A parent of a current ILR student explores her own Cornell interests.
When Joan Spiegel, a Cornell parent, saw the image of the big, white cat, funding fieldwork aimed at conserving snow leopards suddenly seemed a compelling and appropriate thing to do.
She learned about Wildlife Health Cornell and the work of Martin Gilbert, senior research associate in the Department of Population Medicine and Diagnostic Sciences, through Cornell’s Ezra magazine. Gilbert researches the health of wildlife—particularly carnivores and scavengers. He travels the world for important fieldwork aimed at conserving highly-threatened species. Responding to the article in Ezra, Spiegel made a gift to support his fieldwork.

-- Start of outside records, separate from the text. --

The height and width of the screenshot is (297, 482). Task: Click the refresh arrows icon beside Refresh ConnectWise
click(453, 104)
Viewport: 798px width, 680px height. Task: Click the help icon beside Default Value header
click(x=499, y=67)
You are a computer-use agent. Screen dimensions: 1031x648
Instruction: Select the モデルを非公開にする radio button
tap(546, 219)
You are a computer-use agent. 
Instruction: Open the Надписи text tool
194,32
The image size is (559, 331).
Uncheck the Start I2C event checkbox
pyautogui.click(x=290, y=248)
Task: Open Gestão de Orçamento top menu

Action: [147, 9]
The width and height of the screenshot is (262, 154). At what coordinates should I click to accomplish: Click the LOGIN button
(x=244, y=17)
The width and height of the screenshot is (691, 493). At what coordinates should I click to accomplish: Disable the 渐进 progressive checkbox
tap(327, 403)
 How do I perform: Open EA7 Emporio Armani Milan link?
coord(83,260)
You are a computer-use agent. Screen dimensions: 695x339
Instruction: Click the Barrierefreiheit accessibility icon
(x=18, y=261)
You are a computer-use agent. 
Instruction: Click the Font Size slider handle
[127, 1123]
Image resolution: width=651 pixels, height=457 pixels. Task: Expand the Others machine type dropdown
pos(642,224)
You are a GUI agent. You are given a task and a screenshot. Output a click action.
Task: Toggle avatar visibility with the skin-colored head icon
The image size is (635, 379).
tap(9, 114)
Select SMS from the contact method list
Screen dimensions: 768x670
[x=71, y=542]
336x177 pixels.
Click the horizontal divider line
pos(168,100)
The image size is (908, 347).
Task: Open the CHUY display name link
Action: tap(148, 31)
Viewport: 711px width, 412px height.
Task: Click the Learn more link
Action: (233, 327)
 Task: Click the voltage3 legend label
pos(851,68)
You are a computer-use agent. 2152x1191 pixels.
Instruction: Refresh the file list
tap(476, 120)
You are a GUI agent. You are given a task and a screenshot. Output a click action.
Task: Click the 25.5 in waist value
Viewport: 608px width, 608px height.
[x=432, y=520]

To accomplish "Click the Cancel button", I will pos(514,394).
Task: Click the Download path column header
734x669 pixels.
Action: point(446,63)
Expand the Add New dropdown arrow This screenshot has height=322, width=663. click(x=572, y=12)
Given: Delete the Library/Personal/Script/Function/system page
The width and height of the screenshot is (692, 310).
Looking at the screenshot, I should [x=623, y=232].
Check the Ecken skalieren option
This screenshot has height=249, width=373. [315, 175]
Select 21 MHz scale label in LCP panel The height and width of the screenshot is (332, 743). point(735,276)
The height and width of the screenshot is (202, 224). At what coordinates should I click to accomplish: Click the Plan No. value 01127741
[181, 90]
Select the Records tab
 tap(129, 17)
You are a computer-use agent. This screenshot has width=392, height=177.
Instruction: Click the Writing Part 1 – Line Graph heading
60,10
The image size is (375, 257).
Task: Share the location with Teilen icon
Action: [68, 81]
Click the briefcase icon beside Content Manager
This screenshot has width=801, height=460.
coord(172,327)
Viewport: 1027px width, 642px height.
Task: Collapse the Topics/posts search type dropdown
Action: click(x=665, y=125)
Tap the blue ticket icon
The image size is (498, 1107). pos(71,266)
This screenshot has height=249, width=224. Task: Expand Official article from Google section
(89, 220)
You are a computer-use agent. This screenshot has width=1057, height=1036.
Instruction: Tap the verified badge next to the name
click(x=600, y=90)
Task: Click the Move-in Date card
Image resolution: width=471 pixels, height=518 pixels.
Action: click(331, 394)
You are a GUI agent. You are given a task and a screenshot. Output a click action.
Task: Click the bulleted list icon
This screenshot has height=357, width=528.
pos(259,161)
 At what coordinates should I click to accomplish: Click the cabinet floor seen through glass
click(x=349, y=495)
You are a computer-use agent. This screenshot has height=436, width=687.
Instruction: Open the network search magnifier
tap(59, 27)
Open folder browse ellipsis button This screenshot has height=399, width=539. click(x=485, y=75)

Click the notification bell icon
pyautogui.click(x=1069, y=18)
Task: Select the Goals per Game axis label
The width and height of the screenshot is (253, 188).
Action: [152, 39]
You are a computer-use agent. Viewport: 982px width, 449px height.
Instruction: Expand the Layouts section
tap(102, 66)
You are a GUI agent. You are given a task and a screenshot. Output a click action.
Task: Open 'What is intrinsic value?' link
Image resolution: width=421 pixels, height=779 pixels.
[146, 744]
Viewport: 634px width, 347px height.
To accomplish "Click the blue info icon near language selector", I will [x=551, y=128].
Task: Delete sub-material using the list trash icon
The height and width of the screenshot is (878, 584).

“If I could make a difference, it seemed an easy thing to do and like it had a very large impact on Dr. Gilbert’s program. He was pleased and that made me very happy,” says Spiegel.
Spiegel’s son, Jacob, is a second-year student at the ILR School. She is a medical doctor and teaches in the residency program at Harvard Medical School. Wildlife health is far different from the topics of industrial and labor relations but one thing Spiegel and her son have in common: intellectual curiosity.
“Ever since I was a child, I’ve loved animals. It may have pleased my parents more to head into human medicine,” says Spiegel, “but I always kept that love for animals and nature with me. If I can make a difference not only with humans but with animals, it’s doubly rewarding.”
On a recent visit to campus, Spiegel met with Gilbert and other Cornell faculty while spending time with her son.
“Dr. Gilbert was exhausted, having just returned from Indonesia, and he was very gracious to meet with us,” she says. “And it was great for us to meet the man who is doing all of this exciting work for Cornell.”
She also found time to tap Cornell expertise on another passion of hers: beekeeping. Over breakfast, she and Thomas D. Seeley, Horace White Professor of Biology in the Department of Neurobiology and Behavior, dove into the challenges to modern beekeeping including overwintering bees in the northeast. Spiegel has practiced bee keeping for six years, learning by doing. She has two small apiaries in Massachusetts, one coastal and one in the country.
Ever since I was a child, I’ve loved animals. It may have pleased my parents more to head into human medicine, but I always kept that love for animals and nature with me. If I can make a difference not only with humans but with animals, it’s doubly rewarding.
One beekeeping lesson: bigger is not always better. “Matching the number of hives to the quantity of forage you have is key,” she says. “We are now reducing our hives and getting a better outcome that way.”
Thanks to her conversation with Seeley, who has written several books about bees, Spiegel is also looking forward to learning how to track bees, finding where wild hives are and what the bees are foraging on. “It’s just another fascinating thing about bees. You cannot imagine how cool they are,” she says, “I’m profoundly grateful I got to meet Professor Seeley.”